**Data extracts:**

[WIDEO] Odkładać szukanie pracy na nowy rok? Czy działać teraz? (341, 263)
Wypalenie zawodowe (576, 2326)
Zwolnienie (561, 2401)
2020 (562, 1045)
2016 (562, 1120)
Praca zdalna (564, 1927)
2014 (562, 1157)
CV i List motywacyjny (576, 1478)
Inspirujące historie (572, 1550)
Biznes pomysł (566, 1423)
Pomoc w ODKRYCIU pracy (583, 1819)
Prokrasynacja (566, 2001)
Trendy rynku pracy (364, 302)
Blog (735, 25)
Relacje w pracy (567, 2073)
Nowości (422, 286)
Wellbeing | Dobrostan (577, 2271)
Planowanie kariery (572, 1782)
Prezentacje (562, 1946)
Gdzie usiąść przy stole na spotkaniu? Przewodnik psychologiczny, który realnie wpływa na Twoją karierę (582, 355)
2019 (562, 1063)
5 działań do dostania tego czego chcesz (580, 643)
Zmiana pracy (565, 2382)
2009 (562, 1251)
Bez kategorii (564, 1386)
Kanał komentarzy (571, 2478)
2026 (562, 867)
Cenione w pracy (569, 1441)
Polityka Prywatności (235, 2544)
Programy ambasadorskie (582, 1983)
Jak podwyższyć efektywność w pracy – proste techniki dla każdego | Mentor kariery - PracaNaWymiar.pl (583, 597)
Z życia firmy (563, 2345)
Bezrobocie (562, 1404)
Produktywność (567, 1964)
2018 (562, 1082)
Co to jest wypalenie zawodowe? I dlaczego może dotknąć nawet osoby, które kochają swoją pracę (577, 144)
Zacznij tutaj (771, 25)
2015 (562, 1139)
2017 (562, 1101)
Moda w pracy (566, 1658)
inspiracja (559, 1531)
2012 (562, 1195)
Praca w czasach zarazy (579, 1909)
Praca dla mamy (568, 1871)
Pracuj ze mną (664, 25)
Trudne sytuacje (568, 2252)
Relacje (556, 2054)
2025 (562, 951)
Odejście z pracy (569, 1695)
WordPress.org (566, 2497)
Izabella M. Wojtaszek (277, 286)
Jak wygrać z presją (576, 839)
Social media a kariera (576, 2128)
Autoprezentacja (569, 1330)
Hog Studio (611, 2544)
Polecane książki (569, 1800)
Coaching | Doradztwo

**Task statement:**
Repeat the whole of the data above exactly as it appears.

**Task solution:**
[WIDEO] Odkładać szukanie pracy na nowy rok? Czy działać teraz? (341, 263)
Wypalenie zawodowe (576, 2326)
Zwolnienie (561, 2401)
2020 (562, 1045)
2016 (562, 1120)
Praca zdalna (564, 1927)
2014 (562, 1157)
CV i List motywacyjny (576, 1478)
Inspirujące historie (572, 1550)
Biznes pomysł (566, 1423)
Pomoc w ODKRYCIU pracy (583, 1819)
Prokrasynacja (566, 2001)
Trendy rynku pracy (364, 302)
Blog (735, 25)
Relacje w pracy (567, 2073)
Nowości (422, 286)
Wellbeing | Dobrostan (577, 2271)
Planowanie kariery (572, 1782)
Prezentacje (562, 1946)
Gdzie usiąść przy stole na spotkaniu? Przewodnik psychologiczny, który realnie wpływa na Twoją karierę (582, 355)
2019 (562, 1063)
5 działań do dostania tego czego chcesz (580, 643)
Zmiana pracy (565, 2382)
2009 (562, 1251)
Bez kategorii (564, 1386)
Kanał komentarzy (571, 2478)
2026 (562, 867)
Cenione w pracy (569, 1441)
Polityka Prywatności (235, 2544)
Programy ambasadorskie (582, 1983)
Jak podwyższyć efektywność w pracy – proste techniki dla każdego | Mentor kariery - PracaNaWymiar.pl (583, 597)
Z życia firmy (563, 2345)
Bezrobocie (562, 1404)
Produktywność (567, 1964)
2018 (562, 1082)
Co to jest wypalenie zawodowe? I dlaczego może dotknąć nawet osoby, które kochają swoją pracę (577, 144)
Zacznij tutaj (771, 25)
2015 (562, 1139)
2017 (562, 1101)
Moda w pracy (566, 1658)
inspiracja (559, 1531)
2012 (562, 1195)
Praca w czasach zarazy (579, 1909)
Praca dla mamy (568, 1871)
Pracuj ze mną (664, 25)
Trudne sytuacje (568, 2252)
Relacje (556, 2054)
2025 (562, 951)
Odejście z pracy (569, 1695)
WordPress.org (566, 2497)
Izabella M. Wojtaszek (277, 286)
Jak wygrać z presją (576, 839)
Social media a kariera (576, 2128)
Autoprezentacja (569, 1330)
Hog Studio (611, 2544)
Polecane książki (569, 1800)
Coaching | Doradztwo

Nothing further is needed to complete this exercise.